Críticas ao governo Lula e discurso sobre segurança

Durante a entrevista, Caiado também intensificou as críticas ao presidente Luiz Inácio Lula da Silva (PT), associando a eleição presidencial ao rumo político e institucional do país nas próximas décadas. Para o governador goiano, o próximo presidente terá papel decisivo na definição do modelo político e econômico brasileiro.

“O próximo presidente da República vai definir o rumo do Brasil nos próximos 20 anos”, afirmou.

Caiado ainda utilizou o tema da segurança pública para atacar o governo federal. Ele mencionou o debate internacional sobre a classificação de facções criminosas brasileiras como organizações terroristas e criticou a postura do governo diante da questão.

Segundo o governador, grupos como o Primeiro Comando da Capital (PCC) e o Comando Vermelho (CV) deveriam ser tratados formalmente como organizações terroristas. Na avaliação dele, o governo Lula não estaria reagindo de forma adequada à expansão dessas facções.

Em tom duro, Caiado chegou a afirmar que o presidente “se postou como embaixador das facções”, acusação que reforça o clima de polarização política que deve marcar a disputa eleitoral.

Pesquisas “contaminadas” pelo 8 de Janeiro

Ao falar sobre a corrida presidencial, Caiado relativizou os resultados das pesquisas de intenção de voto divulgadas até o momento. Para ele, os levantamentos ainda refletem os impactos políticos e emocionais do episódio de janeiro de 2023.

Na visão do governador, o verdadeiro debate eleitoral ainda não começou.

Ele argumenta que as pesquisas estão “contaminadas” pelo episódio e que o cenário deve mudar significativamente quando a campanha entrar oficialmente em curso.

Disputa interna no PSD

Apesar do discurso cada vez mais enfático, Caiado ainda não é o candidato oficial do Partido Social Democrático (PSD) à Presidência. A legenda mantém uma disputa interna entre três governadores.

Além do chefe do Executivo goiano, também disputam a indicação:

  • Eduardo Leite, governador do Rio Grande do Sul

  • Ratinho Junior, governador do Paraná

A decisão sobre qual deles representará o partido na corrida ao Planalto deverá ocorrer até 31 de março, prazo antecipado pela direção nacional da sigla.

O presidente do partido, Gilberto Kassab, confirmou a mudança do calendário após um evento do Conselho Político e Social (COPS) da Associação Comercial de São Paulo (ACSP), realizado na capital paulista. A definição originalmente estava prevista para ocorrer até 15 de abril.

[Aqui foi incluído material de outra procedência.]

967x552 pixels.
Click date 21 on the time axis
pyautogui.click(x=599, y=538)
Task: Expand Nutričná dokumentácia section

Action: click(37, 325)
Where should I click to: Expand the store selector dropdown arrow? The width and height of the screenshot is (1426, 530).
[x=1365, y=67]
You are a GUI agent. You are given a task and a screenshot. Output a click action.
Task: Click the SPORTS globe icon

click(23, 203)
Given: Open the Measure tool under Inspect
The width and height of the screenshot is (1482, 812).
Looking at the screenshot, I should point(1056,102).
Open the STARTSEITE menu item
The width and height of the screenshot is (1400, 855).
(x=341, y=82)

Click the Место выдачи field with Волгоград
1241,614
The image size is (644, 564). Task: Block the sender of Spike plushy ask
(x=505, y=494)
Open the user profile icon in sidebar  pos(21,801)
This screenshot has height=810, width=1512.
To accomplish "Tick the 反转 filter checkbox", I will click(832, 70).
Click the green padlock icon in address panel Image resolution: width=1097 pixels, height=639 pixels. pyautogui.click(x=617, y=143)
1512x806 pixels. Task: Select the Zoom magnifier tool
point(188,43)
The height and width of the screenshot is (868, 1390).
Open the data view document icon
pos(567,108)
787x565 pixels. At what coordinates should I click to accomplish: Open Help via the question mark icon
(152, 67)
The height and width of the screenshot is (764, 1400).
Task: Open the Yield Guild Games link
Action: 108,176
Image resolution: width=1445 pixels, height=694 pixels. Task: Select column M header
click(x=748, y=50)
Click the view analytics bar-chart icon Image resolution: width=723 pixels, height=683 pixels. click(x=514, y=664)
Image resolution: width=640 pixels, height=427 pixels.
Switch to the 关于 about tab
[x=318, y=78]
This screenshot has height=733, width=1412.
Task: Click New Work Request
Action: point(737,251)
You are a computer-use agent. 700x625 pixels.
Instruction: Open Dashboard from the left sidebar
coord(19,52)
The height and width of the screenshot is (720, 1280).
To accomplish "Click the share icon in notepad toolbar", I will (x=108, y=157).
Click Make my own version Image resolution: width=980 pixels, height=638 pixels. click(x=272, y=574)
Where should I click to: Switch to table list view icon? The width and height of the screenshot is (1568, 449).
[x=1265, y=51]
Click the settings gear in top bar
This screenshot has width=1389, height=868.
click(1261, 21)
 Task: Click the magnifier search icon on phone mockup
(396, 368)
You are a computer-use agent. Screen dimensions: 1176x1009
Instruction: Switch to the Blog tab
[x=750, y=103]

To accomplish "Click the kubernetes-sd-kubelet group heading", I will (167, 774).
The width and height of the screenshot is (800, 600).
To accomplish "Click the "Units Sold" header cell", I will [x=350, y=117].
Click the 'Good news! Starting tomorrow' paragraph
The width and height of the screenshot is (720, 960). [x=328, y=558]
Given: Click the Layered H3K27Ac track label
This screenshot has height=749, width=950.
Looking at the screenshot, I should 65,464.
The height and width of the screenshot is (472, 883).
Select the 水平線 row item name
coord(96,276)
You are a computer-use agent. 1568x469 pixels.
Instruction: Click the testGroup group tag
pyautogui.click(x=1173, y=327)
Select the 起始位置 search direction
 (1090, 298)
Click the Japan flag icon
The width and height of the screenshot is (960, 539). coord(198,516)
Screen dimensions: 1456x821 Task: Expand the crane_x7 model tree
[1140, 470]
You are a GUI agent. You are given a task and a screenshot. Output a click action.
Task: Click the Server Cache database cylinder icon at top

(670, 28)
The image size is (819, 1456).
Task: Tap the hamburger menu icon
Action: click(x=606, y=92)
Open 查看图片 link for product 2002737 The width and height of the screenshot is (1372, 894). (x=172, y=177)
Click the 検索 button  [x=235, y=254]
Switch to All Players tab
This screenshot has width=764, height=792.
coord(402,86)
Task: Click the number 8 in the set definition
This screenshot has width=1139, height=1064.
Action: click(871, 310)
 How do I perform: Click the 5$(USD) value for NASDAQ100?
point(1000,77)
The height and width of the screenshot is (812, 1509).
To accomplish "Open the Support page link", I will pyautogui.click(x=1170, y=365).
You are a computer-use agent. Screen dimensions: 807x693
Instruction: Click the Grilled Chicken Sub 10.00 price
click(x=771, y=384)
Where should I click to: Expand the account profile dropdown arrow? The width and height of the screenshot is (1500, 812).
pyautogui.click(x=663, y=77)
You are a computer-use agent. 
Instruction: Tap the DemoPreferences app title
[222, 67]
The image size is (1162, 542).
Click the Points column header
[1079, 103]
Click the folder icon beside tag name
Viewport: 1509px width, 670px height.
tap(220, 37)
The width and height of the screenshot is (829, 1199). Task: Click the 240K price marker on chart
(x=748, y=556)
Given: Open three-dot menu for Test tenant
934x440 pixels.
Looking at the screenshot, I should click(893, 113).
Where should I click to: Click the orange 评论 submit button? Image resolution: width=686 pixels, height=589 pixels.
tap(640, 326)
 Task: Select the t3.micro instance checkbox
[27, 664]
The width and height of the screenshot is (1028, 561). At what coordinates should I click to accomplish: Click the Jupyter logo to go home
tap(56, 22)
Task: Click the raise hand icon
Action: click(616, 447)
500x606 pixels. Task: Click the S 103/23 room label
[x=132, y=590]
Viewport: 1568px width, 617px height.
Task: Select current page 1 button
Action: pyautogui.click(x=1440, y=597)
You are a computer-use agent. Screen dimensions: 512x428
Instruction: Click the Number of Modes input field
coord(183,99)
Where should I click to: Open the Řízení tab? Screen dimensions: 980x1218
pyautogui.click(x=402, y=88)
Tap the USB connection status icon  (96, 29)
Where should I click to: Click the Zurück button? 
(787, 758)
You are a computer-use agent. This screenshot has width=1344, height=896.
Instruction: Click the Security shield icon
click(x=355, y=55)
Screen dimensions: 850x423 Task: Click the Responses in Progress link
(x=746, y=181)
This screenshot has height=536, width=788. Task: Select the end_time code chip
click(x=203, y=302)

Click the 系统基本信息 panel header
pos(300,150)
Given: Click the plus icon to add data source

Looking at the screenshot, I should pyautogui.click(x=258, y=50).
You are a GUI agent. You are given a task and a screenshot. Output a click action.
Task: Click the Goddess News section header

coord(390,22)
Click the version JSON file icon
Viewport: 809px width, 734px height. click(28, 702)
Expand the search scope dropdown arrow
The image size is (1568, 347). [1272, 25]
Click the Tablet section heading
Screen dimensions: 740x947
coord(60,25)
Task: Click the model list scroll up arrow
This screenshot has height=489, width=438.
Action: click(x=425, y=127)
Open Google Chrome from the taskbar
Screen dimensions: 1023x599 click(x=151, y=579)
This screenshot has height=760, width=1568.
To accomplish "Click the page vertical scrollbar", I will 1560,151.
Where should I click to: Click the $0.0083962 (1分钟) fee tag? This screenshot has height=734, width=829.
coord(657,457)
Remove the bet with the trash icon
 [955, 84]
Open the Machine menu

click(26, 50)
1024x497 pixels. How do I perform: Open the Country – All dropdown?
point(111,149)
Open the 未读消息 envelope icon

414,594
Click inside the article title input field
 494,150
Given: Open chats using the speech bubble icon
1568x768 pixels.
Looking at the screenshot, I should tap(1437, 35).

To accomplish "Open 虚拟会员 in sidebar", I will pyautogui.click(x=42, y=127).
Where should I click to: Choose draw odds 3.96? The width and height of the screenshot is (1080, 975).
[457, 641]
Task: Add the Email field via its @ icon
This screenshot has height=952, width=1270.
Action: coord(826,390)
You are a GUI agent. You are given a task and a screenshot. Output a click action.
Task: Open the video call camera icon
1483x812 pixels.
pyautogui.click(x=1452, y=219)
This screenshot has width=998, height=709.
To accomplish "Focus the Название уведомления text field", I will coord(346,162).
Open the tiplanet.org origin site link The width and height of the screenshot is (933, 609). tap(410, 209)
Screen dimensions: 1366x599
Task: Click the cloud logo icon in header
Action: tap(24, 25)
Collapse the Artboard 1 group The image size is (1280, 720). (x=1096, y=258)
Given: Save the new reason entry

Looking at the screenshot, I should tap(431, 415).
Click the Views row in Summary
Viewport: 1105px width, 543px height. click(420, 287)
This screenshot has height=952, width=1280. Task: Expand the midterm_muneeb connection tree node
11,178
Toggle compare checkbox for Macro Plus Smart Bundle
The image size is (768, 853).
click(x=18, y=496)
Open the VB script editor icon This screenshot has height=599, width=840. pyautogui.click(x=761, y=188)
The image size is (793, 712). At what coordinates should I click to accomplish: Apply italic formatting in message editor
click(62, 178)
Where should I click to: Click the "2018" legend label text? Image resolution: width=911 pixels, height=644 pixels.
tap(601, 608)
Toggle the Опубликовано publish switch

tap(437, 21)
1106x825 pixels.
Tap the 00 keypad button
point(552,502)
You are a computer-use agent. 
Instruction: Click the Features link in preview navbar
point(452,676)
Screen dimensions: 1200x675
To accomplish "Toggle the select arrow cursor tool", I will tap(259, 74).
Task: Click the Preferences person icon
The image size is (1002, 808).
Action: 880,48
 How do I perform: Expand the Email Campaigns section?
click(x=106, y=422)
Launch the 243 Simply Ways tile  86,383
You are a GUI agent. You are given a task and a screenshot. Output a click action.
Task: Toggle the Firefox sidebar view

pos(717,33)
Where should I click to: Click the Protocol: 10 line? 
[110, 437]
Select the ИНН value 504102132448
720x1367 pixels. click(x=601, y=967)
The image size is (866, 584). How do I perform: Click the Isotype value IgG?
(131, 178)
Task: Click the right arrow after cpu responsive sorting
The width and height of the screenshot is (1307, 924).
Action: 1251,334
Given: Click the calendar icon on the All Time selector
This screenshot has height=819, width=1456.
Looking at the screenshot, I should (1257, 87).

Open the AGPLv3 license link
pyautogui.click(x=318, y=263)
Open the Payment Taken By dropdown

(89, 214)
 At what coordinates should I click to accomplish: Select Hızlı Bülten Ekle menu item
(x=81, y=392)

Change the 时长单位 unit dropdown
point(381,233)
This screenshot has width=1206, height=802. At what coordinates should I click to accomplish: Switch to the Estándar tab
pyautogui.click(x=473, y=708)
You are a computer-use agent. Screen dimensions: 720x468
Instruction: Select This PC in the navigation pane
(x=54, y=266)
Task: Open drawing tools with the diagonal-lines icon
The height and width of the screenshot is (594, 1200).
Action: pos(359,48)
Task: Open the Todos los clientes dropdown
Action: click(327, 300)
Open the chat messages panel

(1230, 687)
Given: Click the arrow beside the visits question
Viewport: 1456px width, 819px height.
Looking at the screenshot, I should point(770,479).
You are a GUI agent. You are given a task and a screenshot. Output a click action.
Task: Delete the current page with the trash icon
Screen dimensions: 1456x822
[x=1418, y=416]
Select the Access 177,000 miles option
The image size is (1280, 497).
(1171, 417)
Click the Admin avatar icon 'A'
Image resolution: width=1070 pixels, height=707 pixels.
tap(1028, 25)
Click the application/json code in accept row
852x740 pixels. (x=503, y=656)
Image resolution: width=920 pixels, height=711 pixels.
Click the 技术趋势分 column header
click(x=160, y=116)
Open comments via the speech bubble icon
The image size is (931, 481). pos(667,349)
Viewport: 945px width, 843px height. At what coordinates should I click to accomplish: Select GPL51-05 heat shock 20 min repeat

Durante o encontro, os três pré-candidatos apresentaram propostas e visões econômicas a empresários e representantes de entidades comerciais.

Declaração bem-humorada de Kassab

Nos bastidores da política, Kassab chegou a fazer uma declaração que chamou atenção pela forma inusitada ao comentar a possibilidade de o partido não lançar candidato próprio.

Segundo ele, isso só ocorreria em uma circunstância extrema.

“Só não teremos candidato se cair um helicóptero com os três”, disse o dirigente. Em seguida, completou em tom de brincadeira: “Como não vai cair, a chance é zero”.

Eleição pode redefinir alianças

O movimento de Caiado ocorre em um momento em que partidos de centro buscam espaço entre os dois principais polos políticos do país. O PSD, uma das maiores bancadas do Congresso Nacional, tenta construir uma candidatura competitiva que possa dialogar com diferentes setores do eleitorado.

Ao defender anistia aos condenados do 8 de janeiro e intensificar críticas ao governo federal, Caiado sinaliza que pretende disputar votos no campo da direita e do conservadorismo — espaço hoje fortemente influenciado por lideranças ligadas ao bolsonarismo.

Nos próximos meses, a definição do candidato do PSD e a formação de alianças partidárias devem começar a desenhar o mapa político da eleição presidencial, considerada por diversos analistas como uma das mais importantes desde a redemocratização do país.